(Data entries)

<<<<

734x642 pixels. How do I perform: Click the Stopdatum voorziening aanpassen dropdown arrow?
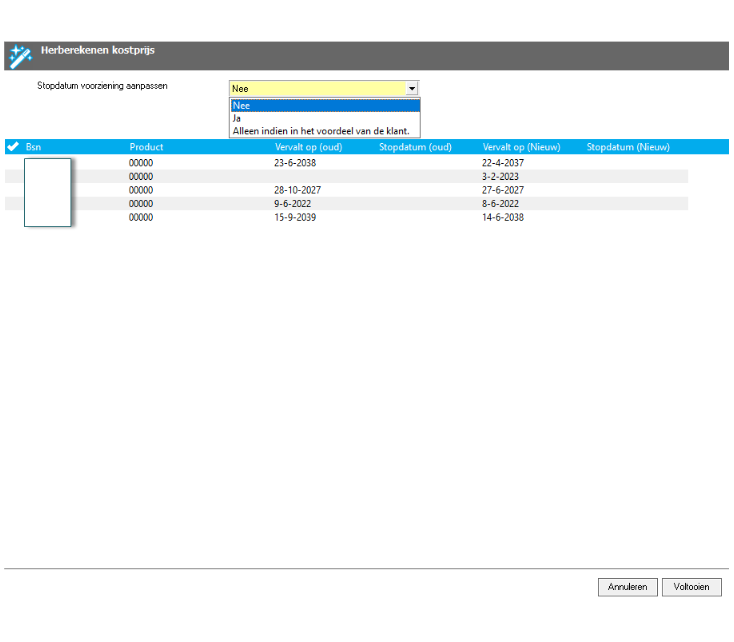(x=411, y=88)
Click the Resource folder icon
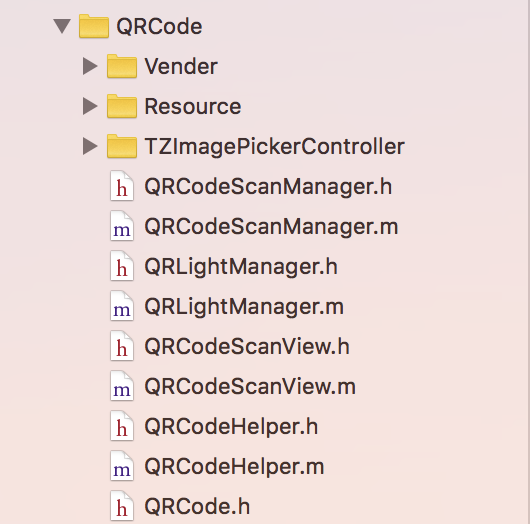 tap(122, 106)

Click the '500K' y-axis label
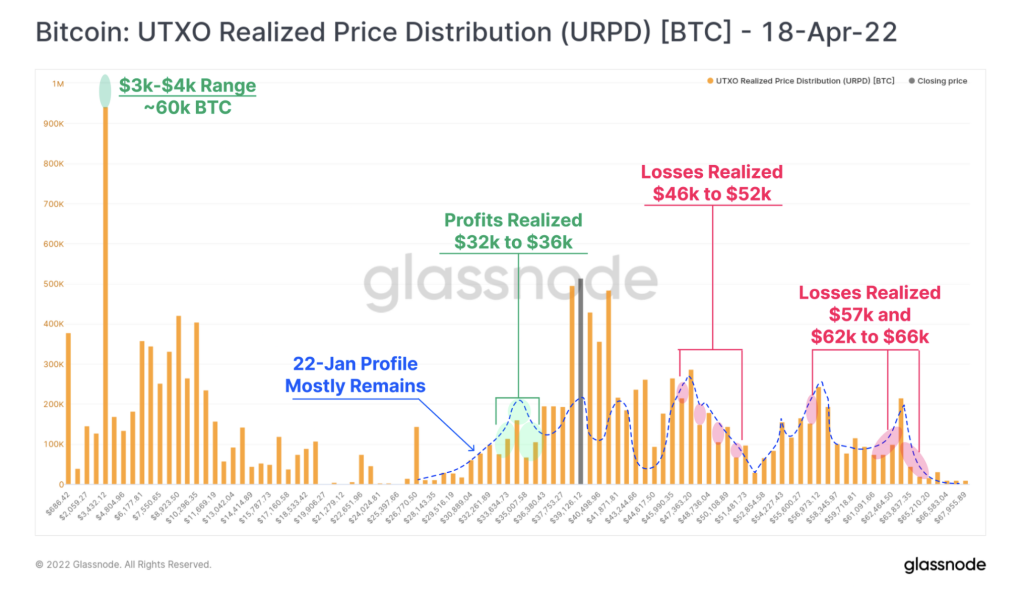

>>>>

> ACTIVITY
Write out the data exactly, but not its pictures.

> EXERCISE OUTPUT
734x642 pixels. How do I perform: Click the Stopdatum voorziening aanpassen dropdown arrow?
(x=411, y=88)
Click the Resource folder icon
 tap(122, 106)

Click the '500K' y-axis label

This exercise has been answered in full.